Me: yesterday I didn’t realize my pants were on inside out until lunchtime.
[date]
Clark Kent: I propose a toast
*they take their glasses off the table*
Lois Lane: omg it’s Supertable!
My 6yo said “I’m still hungry” and I couldn’t resist responding with “I’m still daddy”
[Walking my chihuahua]
Dude: “Is it OK if I pet you dog?”
Me: “Sure. Go ahead”
*Dude pets dog; dog bites off 3 fingers
Dude: “Aaargh. WTF, man!”
Me: “Yeah. I wish he’d stop doing that.”
You may not like the word “moist” but the alternative is “endampened” and I’ll not have endampened cake.
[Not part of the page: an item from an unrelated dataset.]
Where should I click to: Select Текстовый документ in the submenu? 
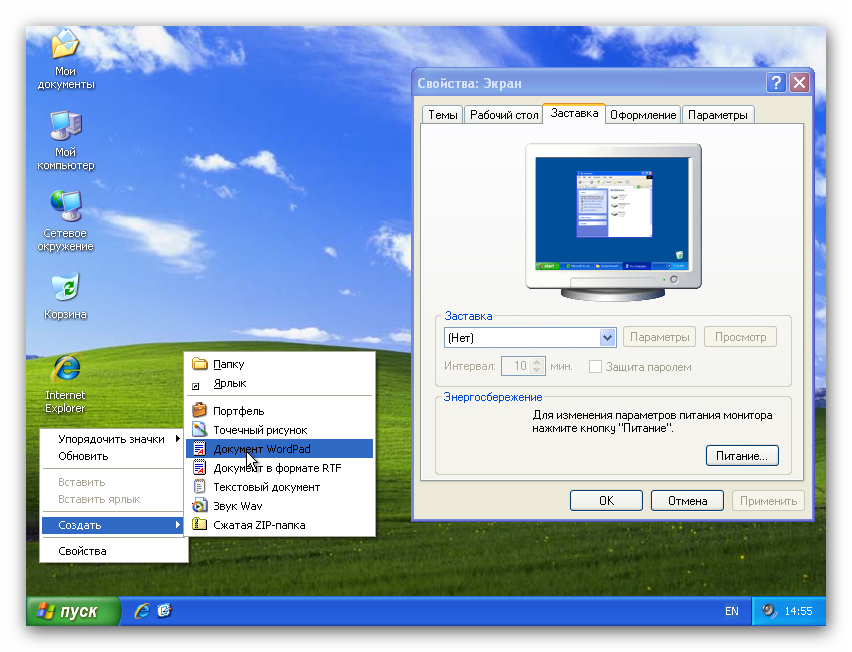266,487
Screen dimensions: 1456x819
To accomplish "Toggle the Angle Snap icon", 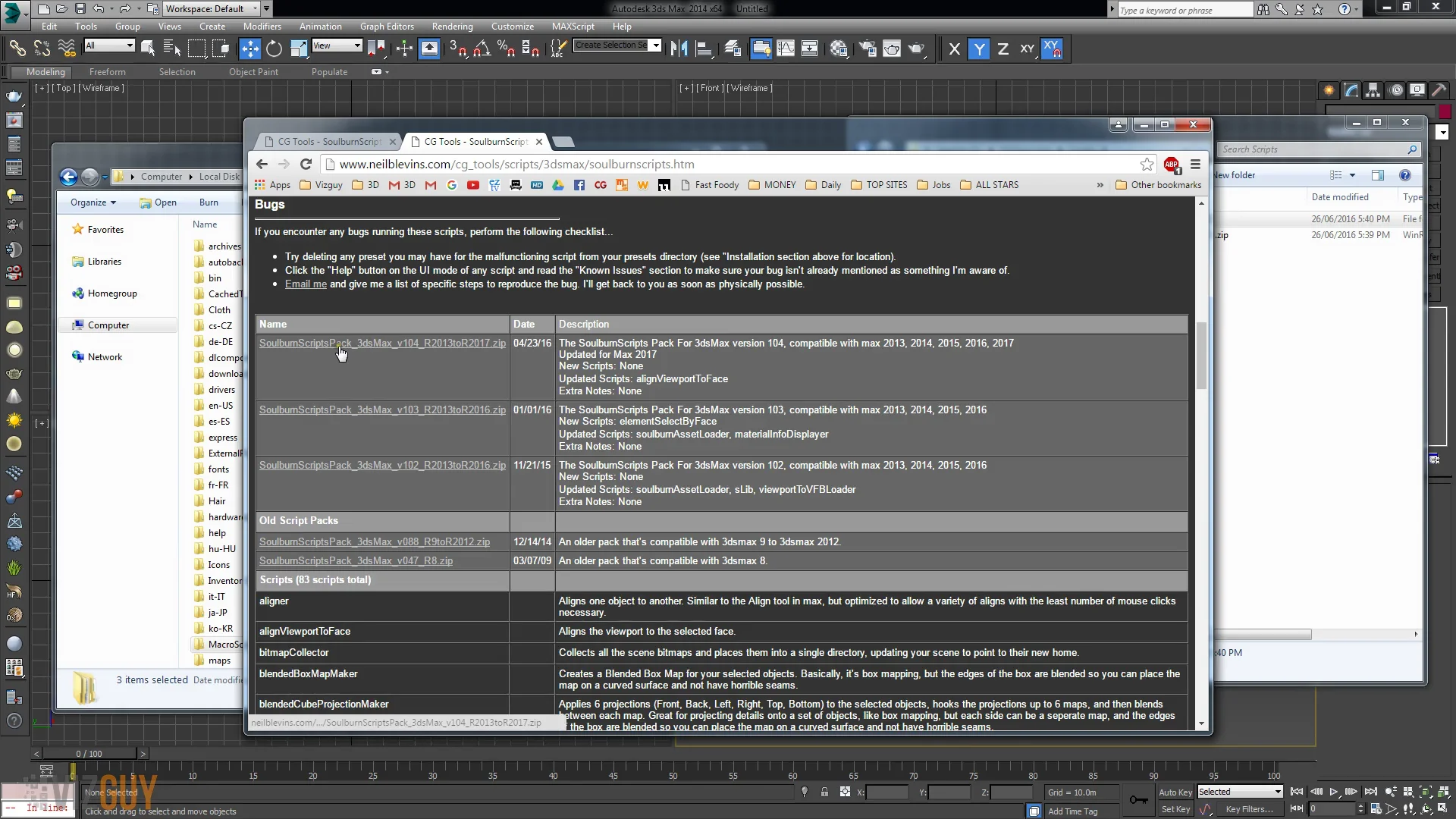I will click(482, 49).
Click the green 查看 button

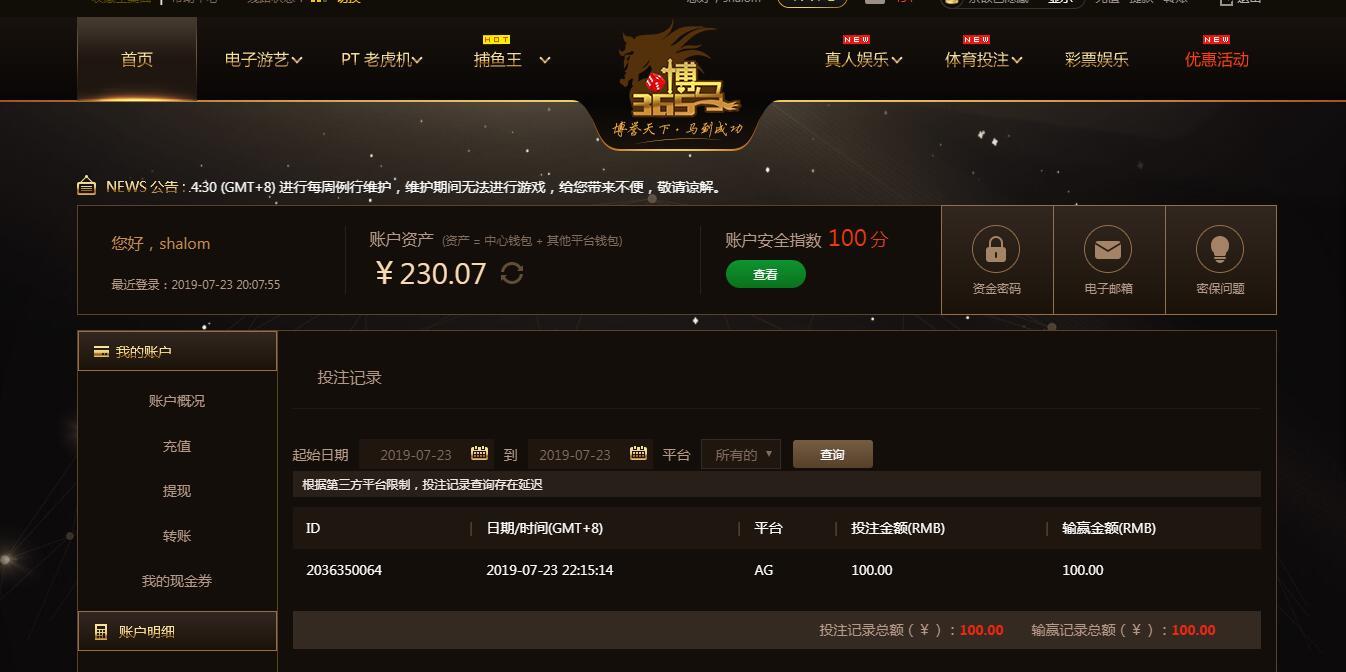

If Twitter is a rave then Facebook is a Tupperware party.
Him: Who sings American Woman?
Me: Guess Who.
Him: Lenny Kravitz?
Me: Guess Who did it first.
Him: I don’t know.
Me: Guess Who.
Him: …
Slicing my strawberry shortcake ice cream bar like it’s wagyu beef
marry someone u only kinda like so if u get a divorce it won’t be that bad
I finally convinced Grandpa to watch Avengers with me.
Grandpa: Who’s that guy?
Me: Captain America.
Grandpa: Then the blonde must be Captain Hammer.
Me: No, that’s Thor.
Grandpa: …Thor? What, like from the Bible?
Me: Um… Yes?
Grandpa: I don’t like church movies.
Once I meet a hot chick I automatically give her money. So if she says I’m stalking her I can tell the cops she’s a hooker.
*shouting like a carnival barker* Worry, worry, worry!